Group of associative kernels of T. has the main source of an affe-rentation relay and partly nonspecific structures of T. and hypothalamus. Recently it is shown that in these kernels a part of touch projections can come to an end (somatosensory, acoustical, visual, visceral). Interaction of various afferent impulses on neurons of associative kernels of T., their difficult intra those-lamichesky and interthalamic bonds explain an important role of this group of educations in integrative activity of a brain. Distinguish talamopariyetalny and talamofron-talny associative systems. The first has preferential relation to formation of complexes of the afferent influences necessary for assessment of the alarm importance of difficult types of irritants which is the cornerstone of Gnostic function, especially visual and acoustical perception, and also touch ensuring management of autokinesias. The medial dorsal kernel belongs to the talamofrontalny associative system participating first of all in affective and emotional and programming activity. Stimulation of a medial dorsal kernel of T. causes various positive and negative emotional reactions in patients; destruction of this kernel in to lay down. the purposes, and also in experiments on animals weakens sensation of fear, alarms and tensions, but at the same time there are unsharply expressed symptoms of a so-called frontal syndrome — decrease in an initiative and mental abilities against the background of permanent reduction of emotional reactivity. At distribution patol. process on medial departments of T. observe development of weak-mindedness (see).

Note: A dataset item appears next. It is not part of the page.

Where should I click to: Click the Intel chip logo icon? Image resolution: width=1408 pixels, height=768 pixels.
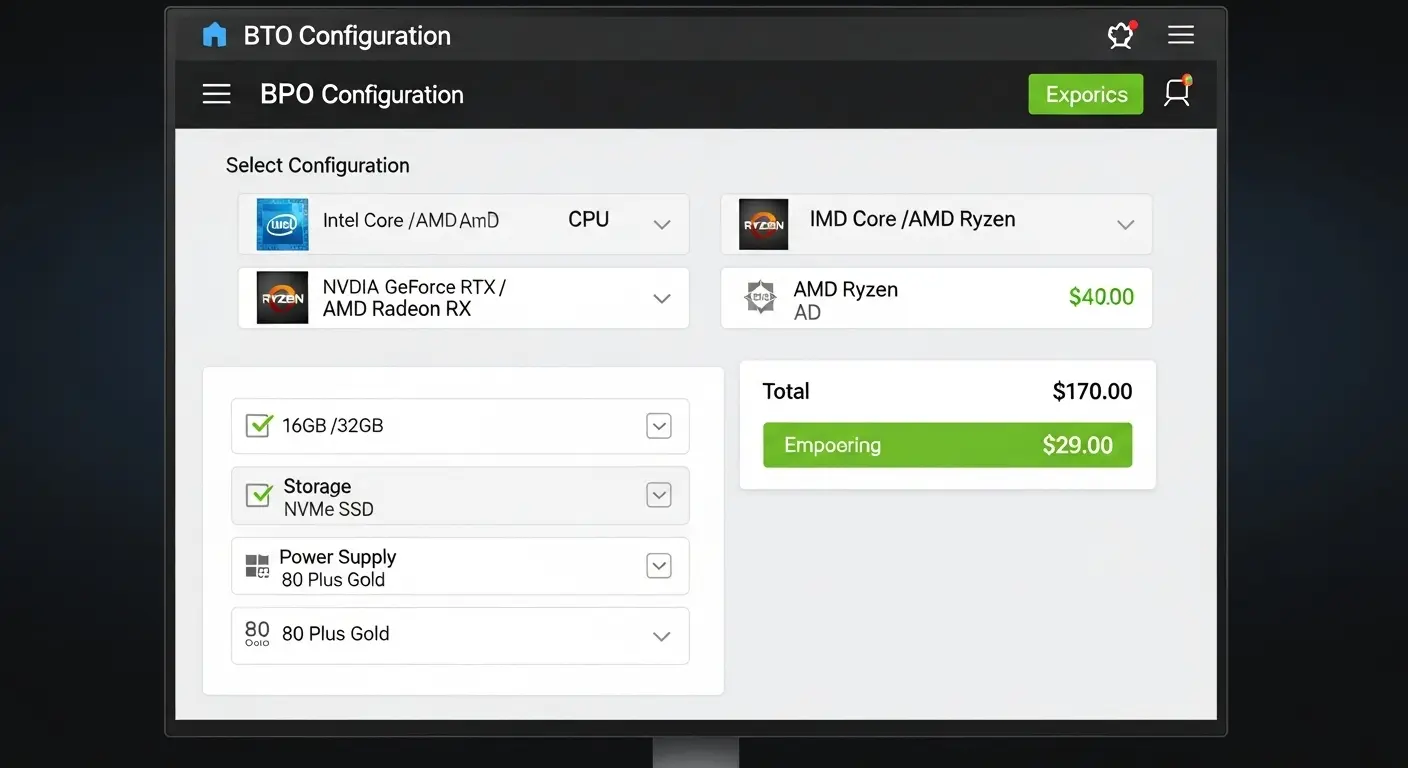[282, 223]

Group of nonspecific kernels of T. receives an afferentation first of all from reticular formations of a brain trunk, however there are data on a possibility of the termination in hYix of the fibers going as a part of the specific ascending systems. Though kernels of this group are projected on bark more diffuzno, than the first two groups, a nek-eye of them svoystven more or less local nature of bonds with bark and a striate body (extrapyramidal system). Carry intra lamellar (intralaminarny) kernels (a parafascicular kernel, lateral central and paracentral kernels), a reticular kernel of a thalamus, a kernel of the centerline of T to this group. Opening of nespetsi-fitsesky kernels of T. it is connected with the works Dempsey and Morrison (E. W. Dempsey, R. S. Morison, 1943) which showed that at irritation of these kernels in a cerebral cortex there is a widespread reaction of involvement. Is later S. P. Narikashvili, E. S. Monia-va, V. I. Guselnikov and A. Ya. Supin (1968), etc. found out that in genesis of this reaction as well as reactions of strengthening, the leading role is played by interaction of nesiyetsifichesky kernels of T. with its specific educations.

Data on functional value of kernels of this group are contradictory: on the one hand, it is established that destruction of a complex a parafascicular kernel — the central median kernel (the median center) influences positive and negative training of rats; on the other hand, the effect of damage of this complex substantially depends on the previous emotional background; also important role of an afferentation of this complex in activity of neurons of a kernel having a tail is shown (see. Basal kernels ). Idea of not specificity of this group of kernels is relative. On the basis of data on their structure, bonds and function it is possible to speak about existence in T. the difficult complexes formed by relay and nonspecific kernels. Studying of functions of kernels of the centerline is complicated by their closest proximity to associative and relay kernels of T. Destruction of medial departments of T. can be followed by disturbances of conditioned reflexes (see), memories (see), dream (see).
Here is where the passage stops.